Wednesday, April 9, 2008

Beceriksizligin Psikopatolojisi

'gifted'

Ingilizceyi bu yüzden seviyorum işte. Ingilizce bir kelimenin Türkçe tam karşılığı aklınıza gelmeyince -ya da böyle bir anlam hiç olmayınca- o kelimeyi mırıldanıp dudağınızı 'hmmm' dercesine bükebilir ve sizi dinleyen kişiye 'hadi ama, bana yardımcı ol da şu dilimin ucundakini dökeyim!' sinyalleri gönderen el kol hareketleri yapabilirsiniz. Gifted da o kelime grubunda. Yetenekli olma durumu var, fakat bunlar kazanılmış şeyler değil. 'Metafizik bir varlık tarafından bahşedilmiş ayrıcalıklı kişi' ya da kısaca 'Allah'ın sevdiği kulu' anlamına geliyor.
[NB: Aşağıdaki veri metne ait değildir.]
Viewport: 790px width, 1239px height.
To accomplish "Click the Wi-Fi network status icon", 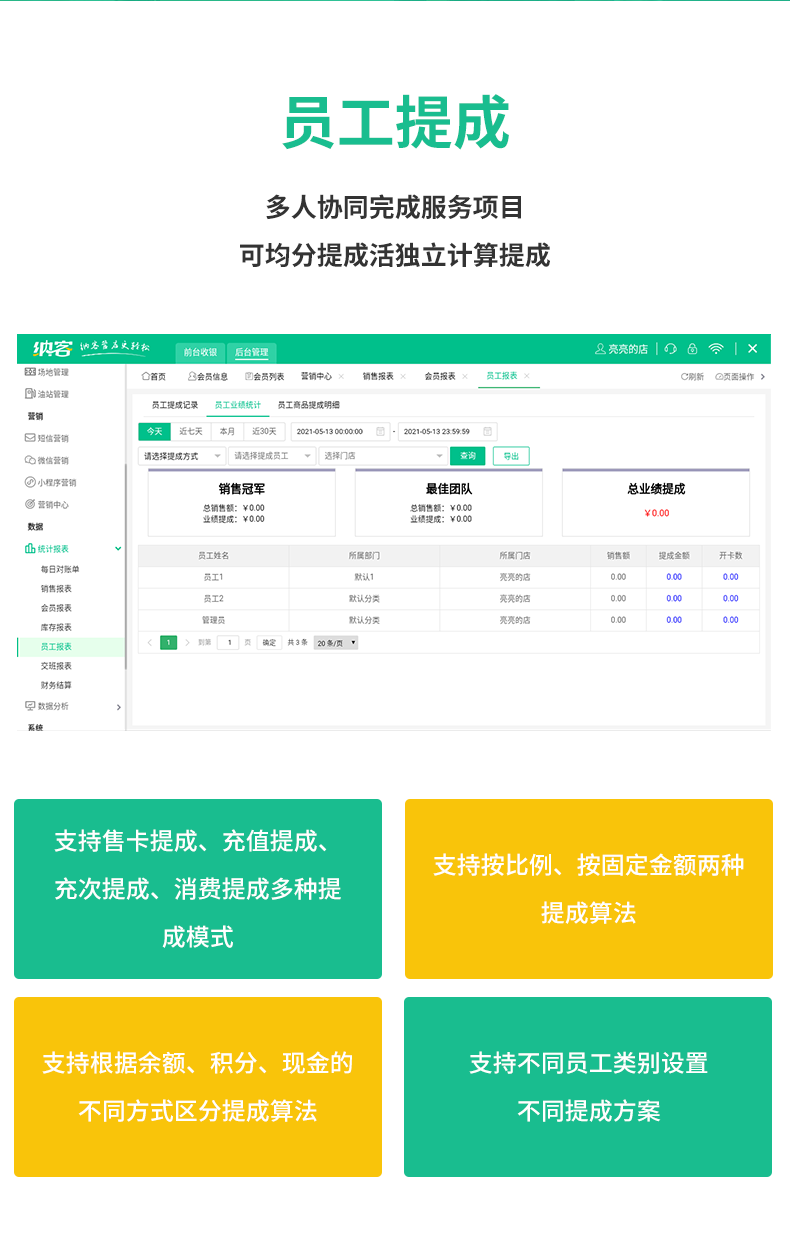I will click(716, 349).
Ancak tek kelimelik doyurucu bir karşılığını bilmiyorum. Tek başına 'yetenekli' , 'maharetli' gibi adlandırmalar, aynı kuvvette / yoğunlukta değil . Gizem yok, mistifikasyon yok. Ne anladım ben o işten?
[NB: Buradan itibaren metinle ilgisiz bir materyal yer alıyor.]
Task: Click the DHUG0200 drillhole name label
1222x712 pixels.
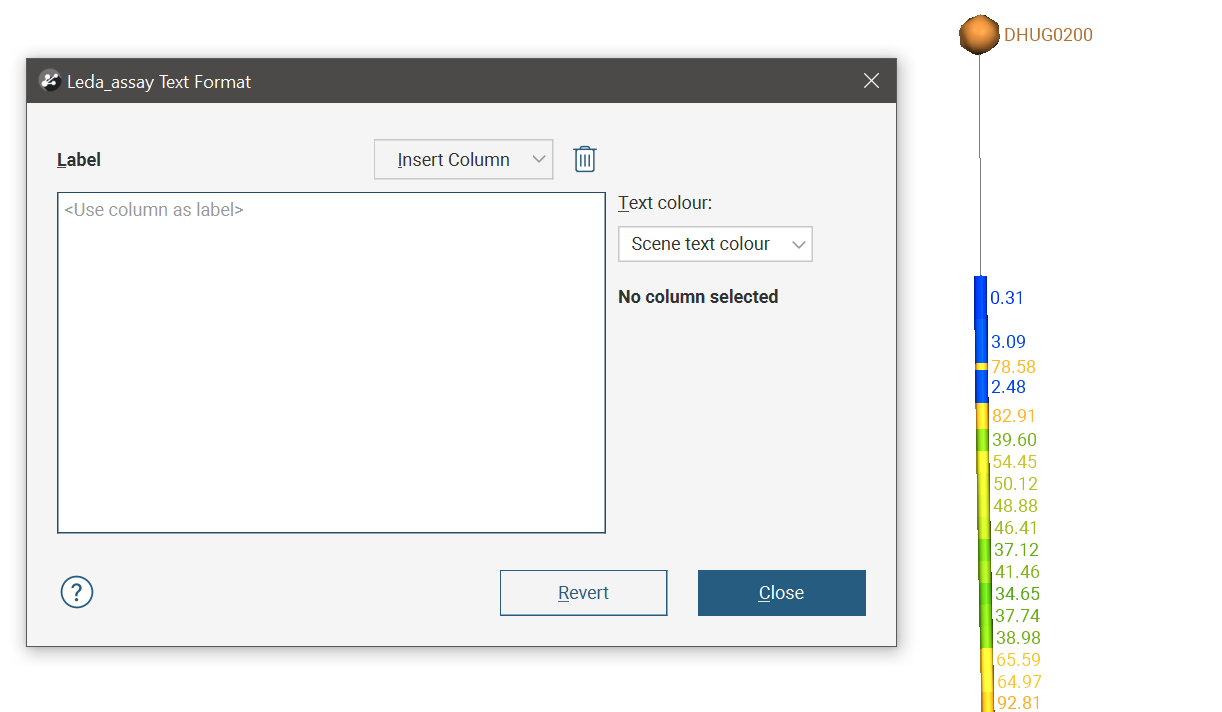Action: click(1048, 35)
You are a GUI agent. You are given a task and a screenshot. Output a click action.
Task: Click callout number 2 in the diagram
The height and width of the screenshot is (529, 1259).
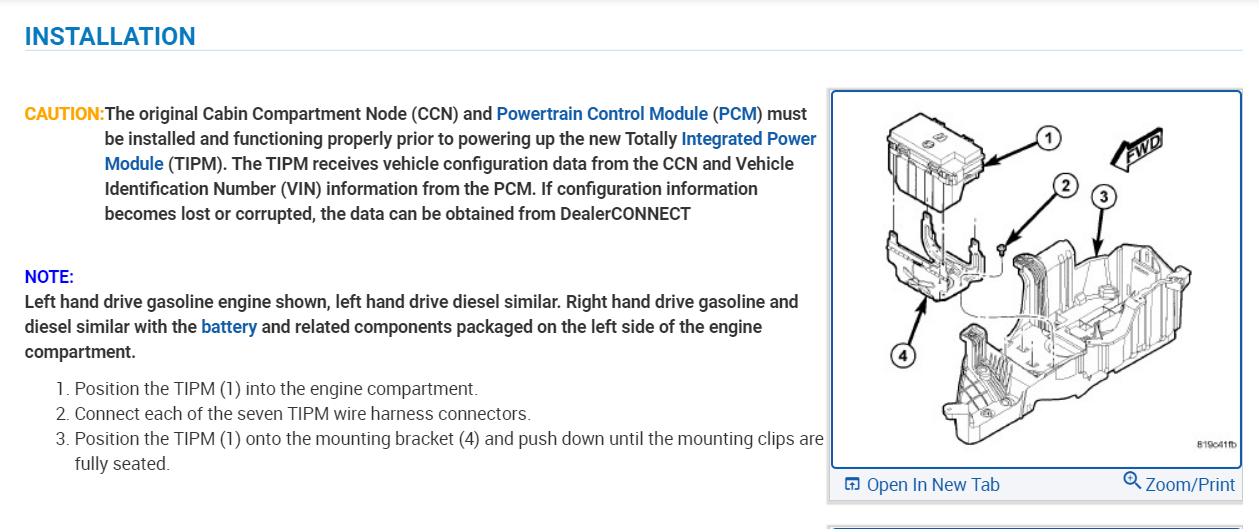tap(1066, 185)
Her çarşamba günü öğleden sonraları toplantıya giriyorum. Masanın çevresindeki grup içerisinde birileri çeşitli şemalar eşliğinde birşeyler anlatıyor. Scorecard'lar, KPI'lar, Process'ler, Progress'ler havada uçuşuyor ama benim konuyla zerre ilgim yok. Sol dirseğimi masaya koyduğum ve başımı sol avucuma yasladığım halde, sanki akan görüntülere bakıyormuş gibi bir pozisyonda hafif bir uykuya geçmeye çalıyorum, ama bir yandan da tırsıyorum. Fark eden olursa büyük rezillik. Ne katakulliler yapabileceğimle ilgili gerilimleri yaşarken bir anda farklı bir boyutun kapıları açılıyor ve - guess what? - Sergen'i düşünmeye başlıyorum. İşte bu adam belki de benim ömrü hayatım boyunca izlediğim / izleyebileceğim en 'gifted' insandı. Bütün kariyeri boyunca yeteneklerini yeterli seviyede kullanmamakla eleştirildi. Fakat aslında, bana kalırsa onun en büyük meziyeti tam da bu noktadaydı. Asla taviz vermedi, canını hiç sıkmadı, kafasını yormadı, sonuna bakmadı, adam olmadı, gittiği - gezdiği her yerde çok sevildi. Üstelik, bu 'değerlendirilmemiş kabiliyet' durumu, Sergen'e hep 'o ki istese dünyaları yerinden oynatır' havası kattı. Kim bilir belki gerçekten de bunu başarabilirdi. Fakat, ya canını dişine taksaydı ve yine de arzu edilen seviyeye gelemeseydi? Aynı durum bütün erken göçen 'yetenekler' için de tartışılır; Hendrix ölmeseydi, Cobain yaşasaydı gibi... Peki ya yaşasalardı ve örneğin hayatının son demlerinde Vietnam savaşını savunacak kadar 'geriye giden' Jack London gibi kendi imgelerini berbat etselerdi?


Evet, ev ödevi olarak 300 kelimeyi aşmayacak şekilde "if I was Sergen, I would..." konulu bir kompozisyon bekliyorum.